— START OF Records for this task —

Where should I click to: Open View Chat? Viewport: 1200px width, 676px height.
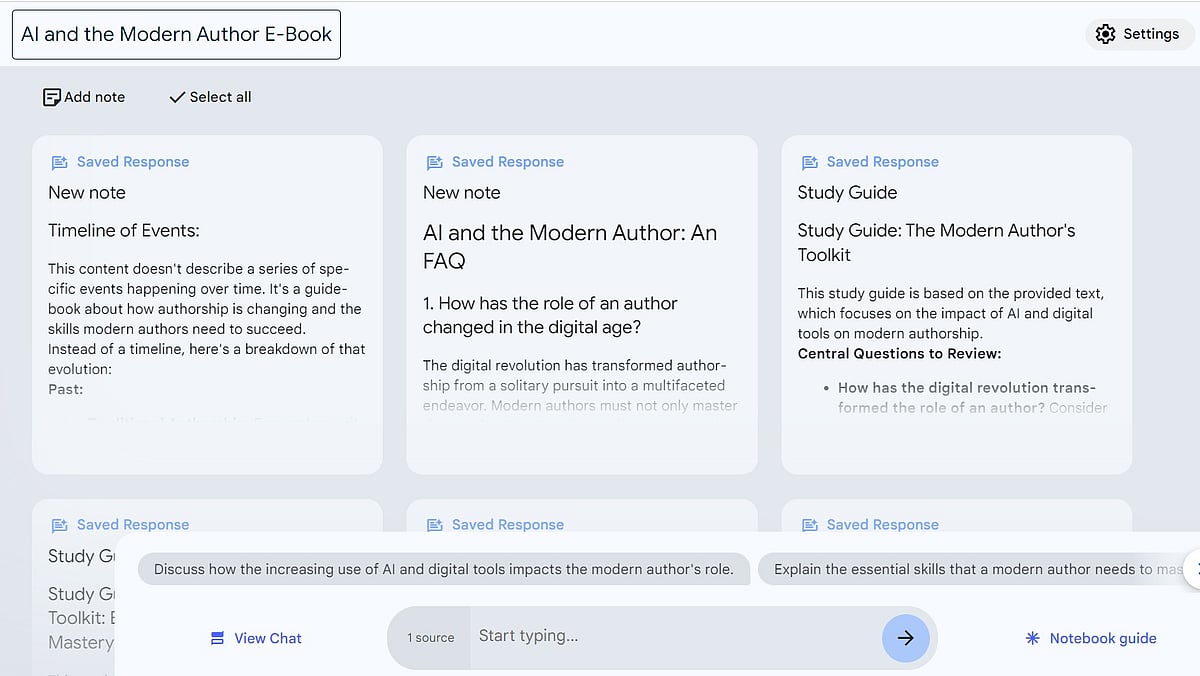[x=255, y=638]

— END OF Records for this task —
— START OF Records for this task —

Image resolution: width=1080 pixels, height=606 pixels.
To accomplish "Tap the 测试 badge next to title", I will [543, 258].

— END OF Records for this task —
— START OF Records for this task —

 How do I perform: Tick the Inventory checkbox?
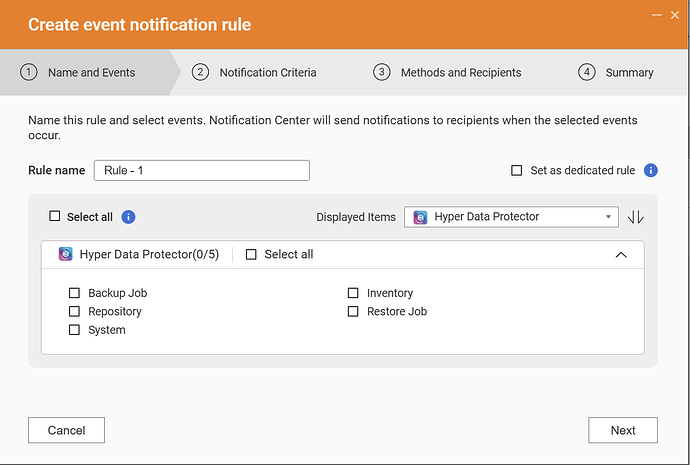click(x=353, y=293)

— END OF Records for this task —

• _To be done_
Convert the lines into a numbered list with blank lines omitted, starting with the line that contains "Image resolution: width=1080" and going on through the line that contains "will [543, 258].".

• _Output below_
1. Image resolution: width=1080 pixels, height=606 pixels.
2. To accomplish "Tap the 测试 badge next to title", I will [543, 258].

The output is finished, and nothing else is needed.